How to use this Barcode calculator
- Enter the value you want to encode — a product number, asset ID, invoice number, or any identifier appropriate for your use case.
- Select the barcode format — CODE128 for any alphanumeric value; EAN-13 for retail products (exactly 13 digits); UPC-A for North American retail (12 digits); EAN-8 for small packaging (8 digits); CODE39 for alphanumeric logistics codes; ITF-14 for shipping cartons (14 digits).
- Check or uncheck "Show value below barcode" — most retail and inventory barcodes display the human-readable digits below the bars as a fallback if the scanner fails. Uncheck for embedded barcodes where space is tight.
- Review the preview — confirm the barcode renders without errors and looks correct for your use case.
- Click Download SVG — save the vector file to your device.

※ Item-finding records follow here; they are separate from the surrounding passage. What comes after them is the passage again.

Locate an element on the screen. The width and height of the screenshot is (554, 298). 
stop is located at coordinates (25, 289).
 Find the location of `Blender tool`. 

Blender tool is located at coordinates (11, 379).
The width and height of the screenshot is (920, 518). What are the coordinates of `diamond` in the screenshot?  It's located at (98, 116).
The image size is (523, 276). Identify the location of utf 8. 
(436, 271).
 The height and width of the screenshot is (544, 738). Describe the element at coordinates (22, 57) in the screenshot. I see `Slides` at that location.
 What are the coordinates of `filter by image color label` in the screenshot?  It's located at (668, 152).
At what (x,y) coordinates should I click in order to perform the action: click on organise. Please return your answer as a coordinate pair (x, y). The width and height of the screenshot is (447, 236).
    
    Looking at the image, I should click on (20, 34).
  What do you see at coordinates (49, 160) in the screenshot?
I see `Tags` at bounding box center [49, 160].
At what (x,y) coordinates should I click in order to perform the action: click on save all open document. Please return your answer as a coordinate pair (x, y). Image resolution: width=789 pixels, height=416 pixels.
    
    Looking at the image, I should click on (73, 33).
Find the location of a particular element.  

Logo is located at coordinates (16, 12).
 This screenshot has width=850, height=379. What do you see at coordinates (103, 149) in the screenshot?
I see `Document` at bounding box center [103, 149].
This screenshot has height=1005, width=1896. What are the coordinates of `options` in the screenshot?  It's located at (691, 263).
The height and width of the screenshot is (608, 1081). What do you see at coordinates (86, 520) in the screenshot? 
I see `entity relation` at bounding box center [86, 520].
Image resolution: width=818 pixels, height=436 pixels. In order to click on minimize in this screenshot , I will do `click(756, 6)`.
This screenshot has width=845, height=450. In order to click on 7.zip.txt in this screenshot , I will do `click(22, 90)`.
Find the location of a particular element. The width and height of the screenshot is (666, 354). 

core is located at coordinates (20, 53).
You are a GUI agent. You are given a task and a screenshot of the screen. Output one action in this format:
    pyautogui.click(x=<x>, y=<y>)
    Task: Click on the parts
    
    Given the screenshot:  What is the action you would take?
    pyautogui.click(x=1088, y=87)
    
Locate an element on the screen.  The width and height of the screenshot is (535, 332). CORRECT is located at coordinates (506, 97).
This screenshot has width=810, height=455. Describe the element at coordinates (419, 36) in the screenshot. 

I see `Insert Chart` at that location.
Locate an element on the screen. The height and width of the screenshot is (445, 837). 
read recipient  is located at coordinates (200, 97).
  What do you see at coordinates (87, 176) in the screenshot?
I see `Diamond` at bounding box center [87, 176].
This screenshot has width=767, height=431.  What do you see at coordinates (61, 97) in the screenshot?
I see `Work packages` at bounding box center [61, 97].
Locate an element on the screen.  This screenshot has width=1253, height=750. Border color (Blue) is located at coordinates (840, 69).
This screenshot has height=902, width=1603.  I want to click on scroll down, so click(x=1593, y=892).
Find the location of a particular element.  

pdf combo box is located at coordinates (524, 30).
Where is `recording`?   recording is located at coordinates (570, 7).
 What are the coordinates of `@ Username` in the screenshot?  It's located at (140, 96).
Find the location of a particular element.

- Place in your design tool — import the SVG into Figma, Illustrator, InDesign, or any other tool; resize to meet the minimum print dimensions for your chosen format.
Formula & Methodology
CODE128 uses three encoding modes (A, B, C) selected automatically by the library to minimise the total bar count for the given value. Each character maps to a defined bar-and-space pattern; the overall barcode includes a start character, data characters, a checksum character, and a stop character.
EAN-13 encodes 12 data digits plus 1 checksum digit. The checksum is calculated as:
- Alternately multiply each digit by 1 and 3 (left to right)
- Sum all products
- Checksum = (10 − (sum mod 10)) mod 10
For example, for the 12 digits 890123456789:
- Sum = (8×1) + (9×3) + (0×1) + (1×3) + (2×1) + (3×3) + (4×1) + (5×3) + (6×1) + (7×3) + (8×1) + (9×3)
- = 8 + 27 + 0 + 3 + 2 + 9 + 4 + 15 + 6 + 21 + 8 + 27 = 130
- Checksum = (10 − (130 mod 10)) mod 10 = (10 − 0) mod 10 = 0
- Full EAN-13: 8901234567890
UPC-A uses the same checksum algorithm as EAN-13 applied to 11 digits.
ITF-14 uses a modulo-10 checksum on 13 digits, producing the 14th check digit.
Output format: All barcodes are generated as SVG with bars as vector rect elements on a white background. The human-readable text (when enabled) uses Arial at 14px, positioned centred below the bars.